### Exercise instructions:
Make a verbatim transcription of the records, without the pictures.

### Given information:
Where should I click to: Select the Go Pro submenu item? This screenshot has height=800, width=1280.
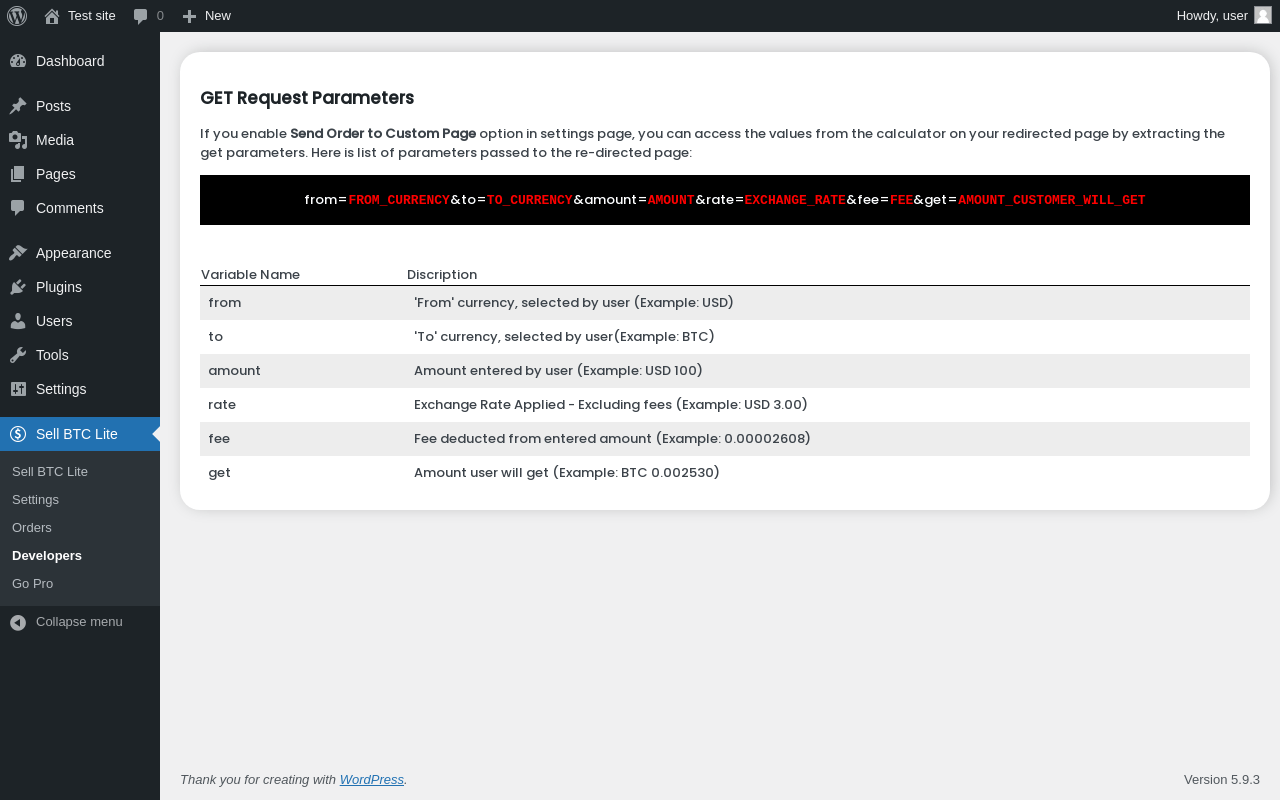point(32,583)
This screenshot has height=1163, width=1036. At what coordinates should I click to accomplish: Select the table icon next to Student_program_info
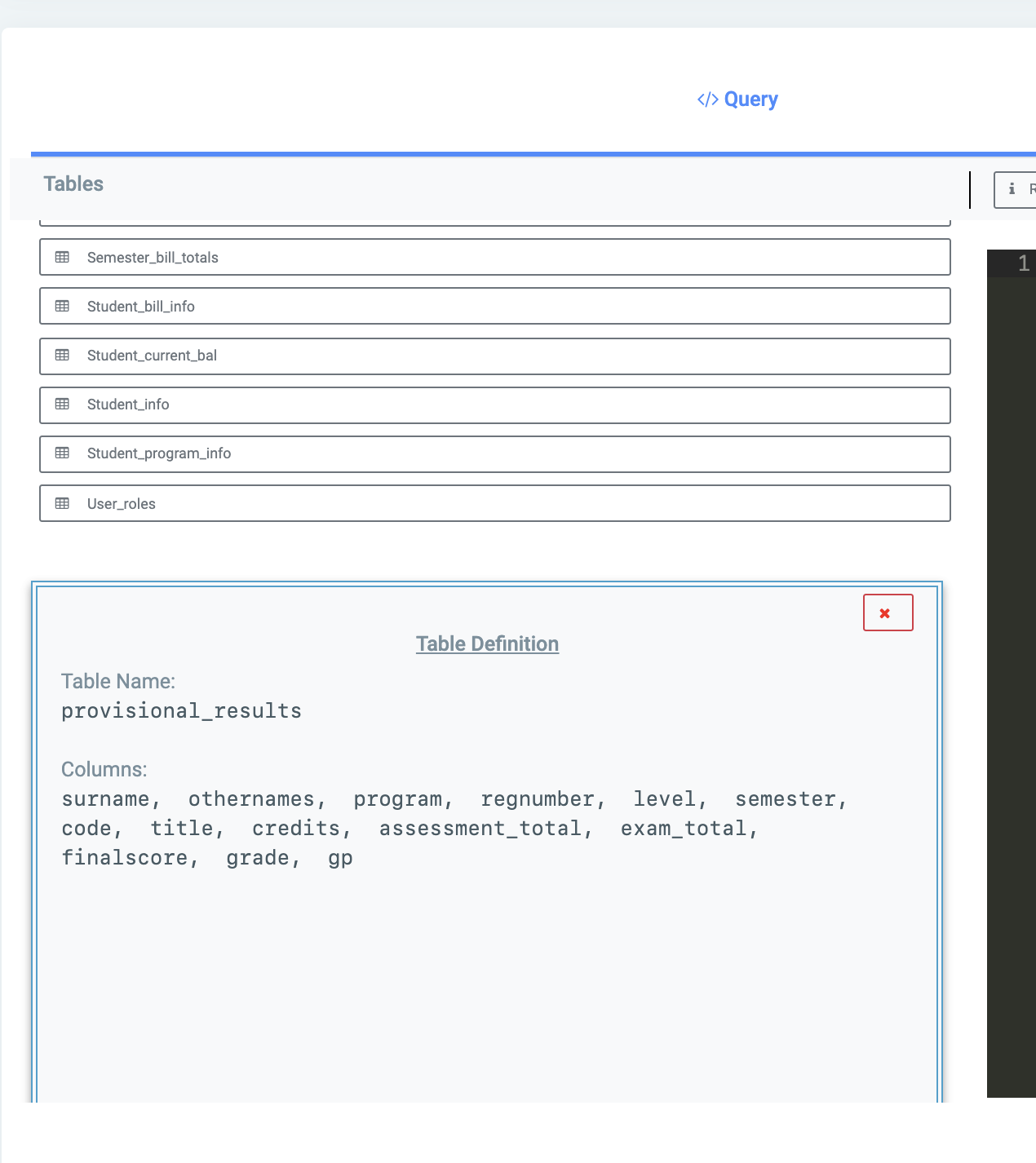[x=63, y=453]
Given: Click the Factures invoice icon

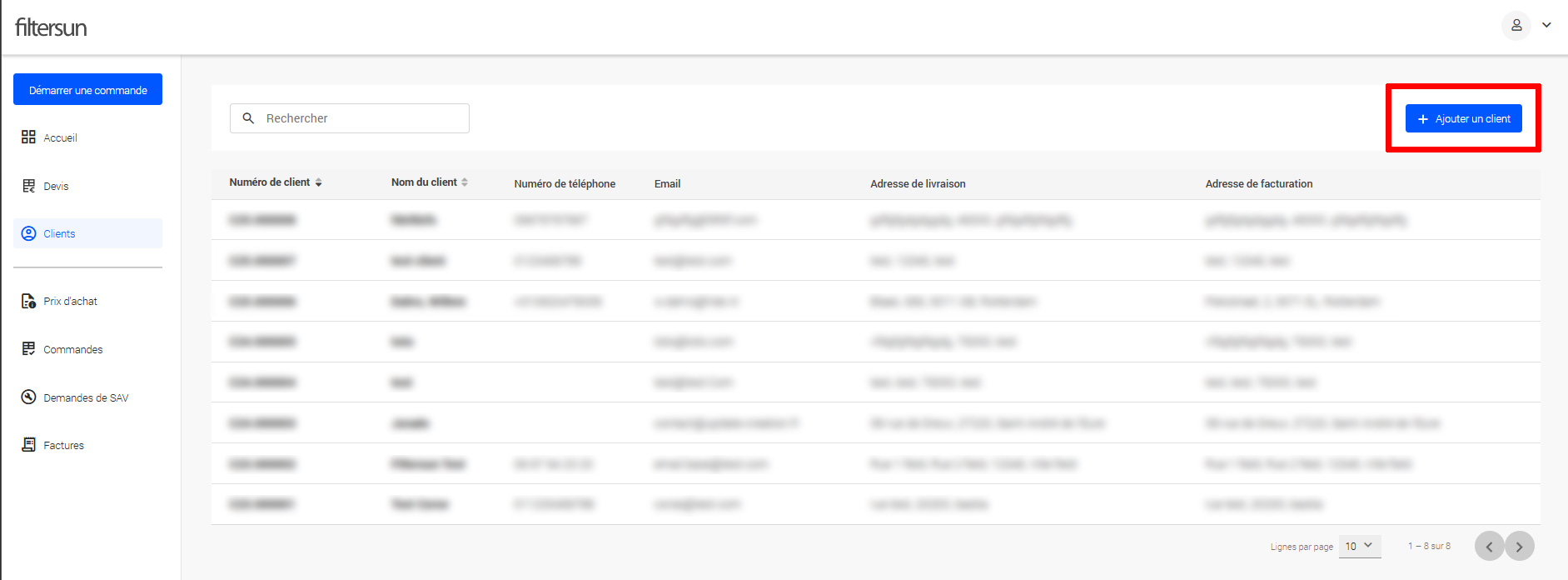Looking at the screenshot, I should (x=28, y=445).
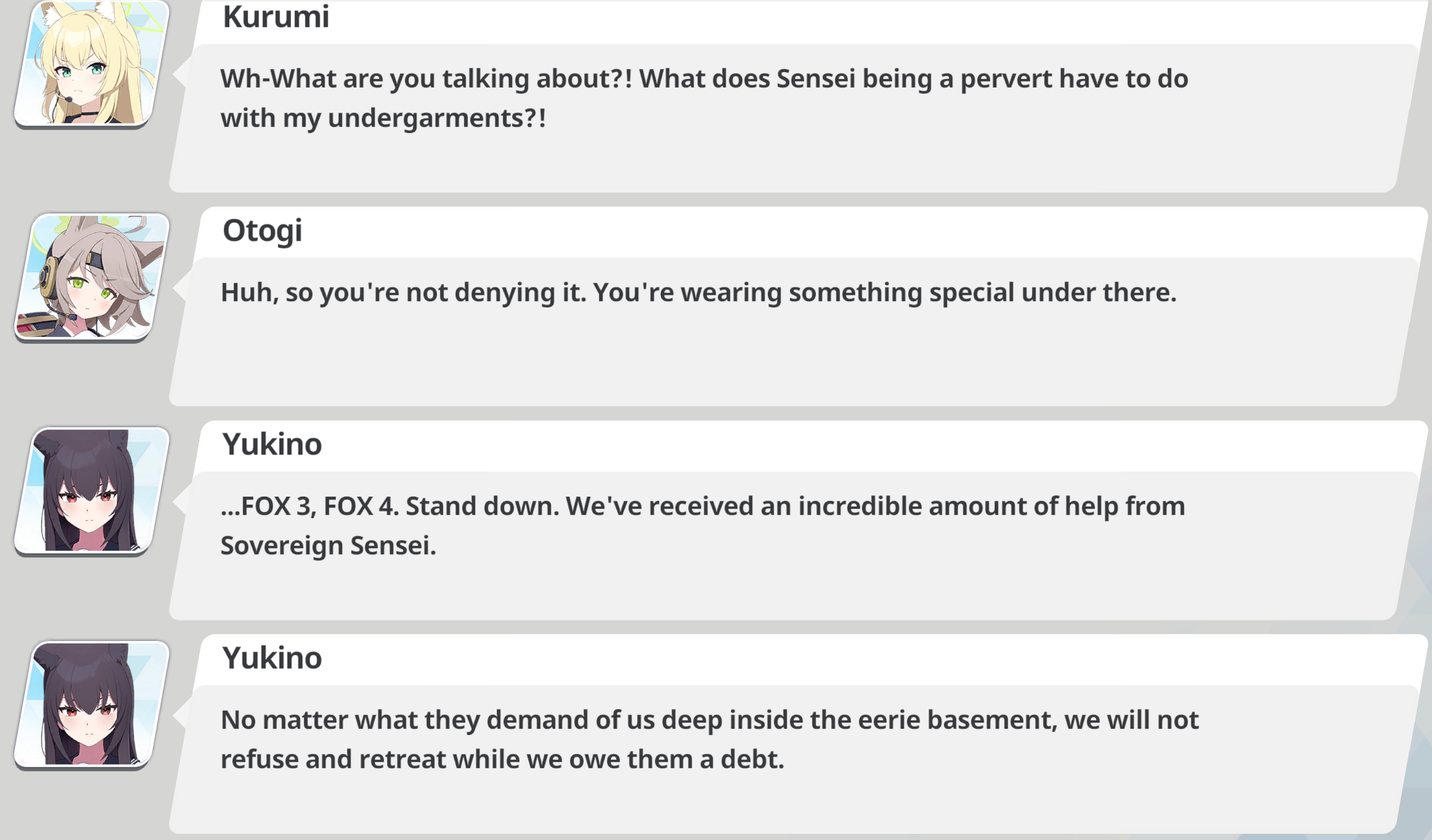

### Answer to this problem:
Where should I click to: Select the Go Pro submenu item? This screenshot has height=800, width=1280.
point(32,583)
This screenshot has height=1163, width=1036. At what coordinates should I click to accomplish: Select the table icon next to Student_program_info
[x=63, y=453]
Given: Click the Factures invoice icon

Looking at the screenshot, I should (x=28, y=445).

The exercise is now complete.